Information shown below:

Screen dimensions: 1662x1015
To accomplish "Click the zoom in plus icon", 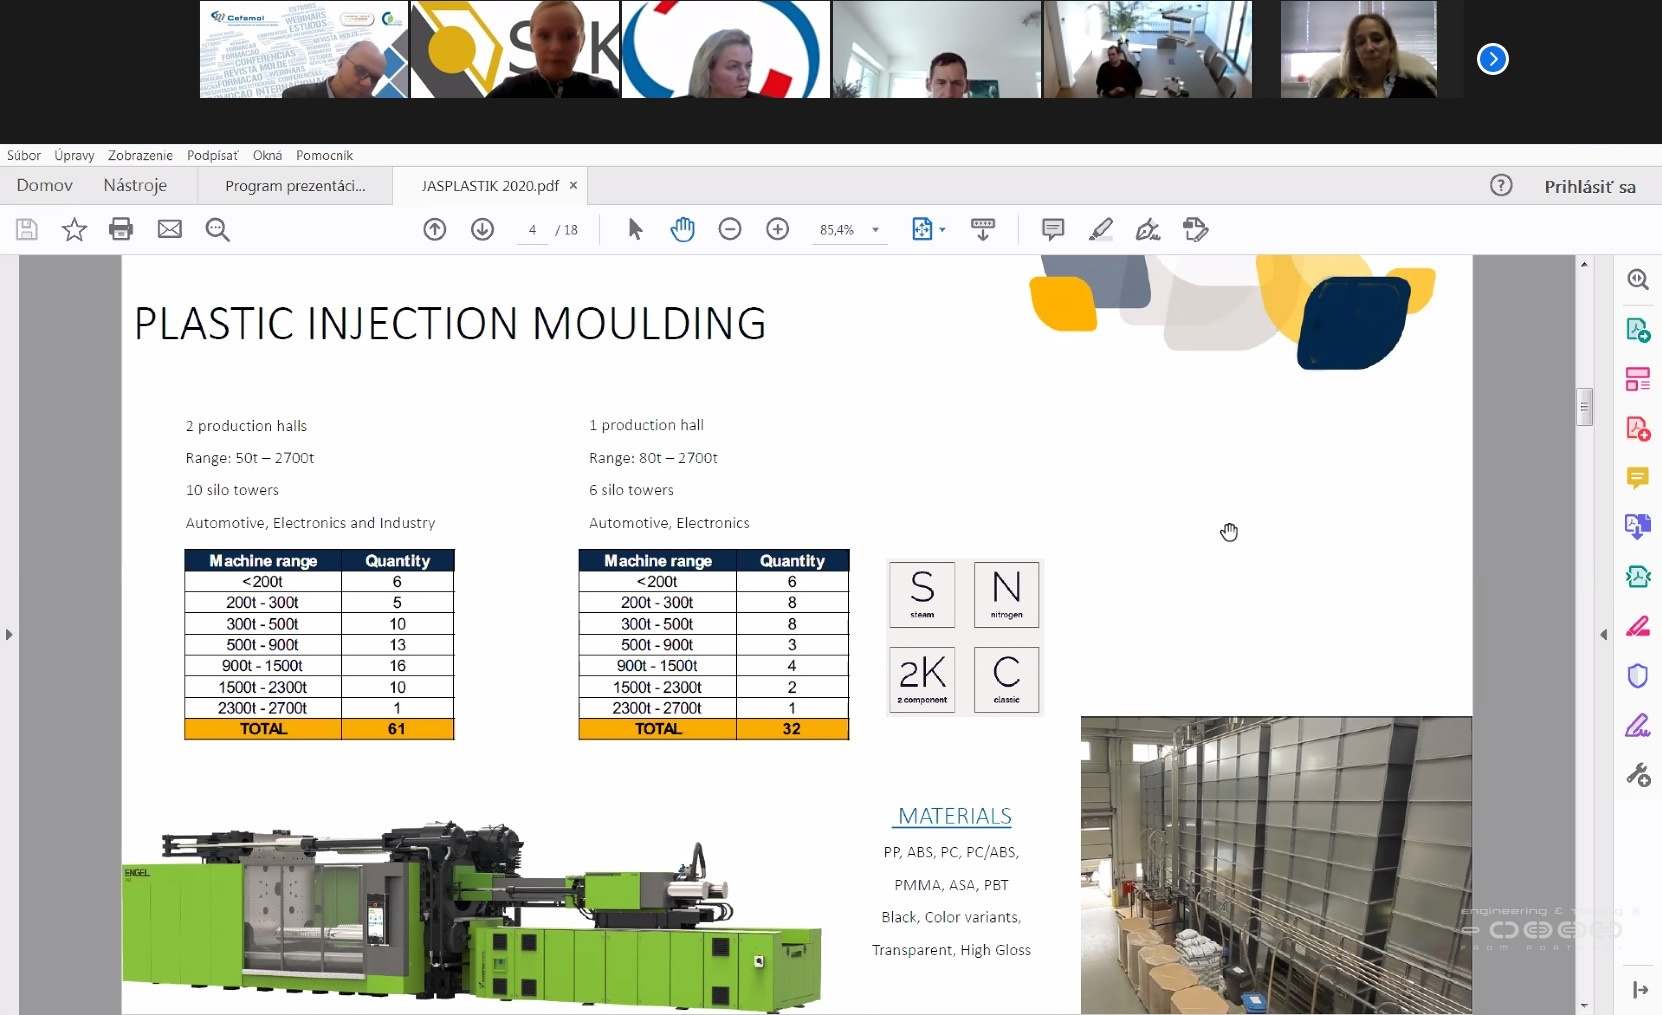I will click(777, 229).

End of Information shown.
Information shown below:

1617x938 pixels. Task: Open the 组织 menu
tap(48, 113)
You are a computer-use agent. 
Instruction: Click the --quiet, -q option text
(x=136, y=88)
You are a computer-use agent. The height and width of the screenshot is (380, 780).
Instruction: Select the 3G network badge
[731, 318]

End of Information shown.

■ **What you will do**
Check each line of the data above for the word "agent" and state how many lines contain it, with no other text.

■ **Answer section**
2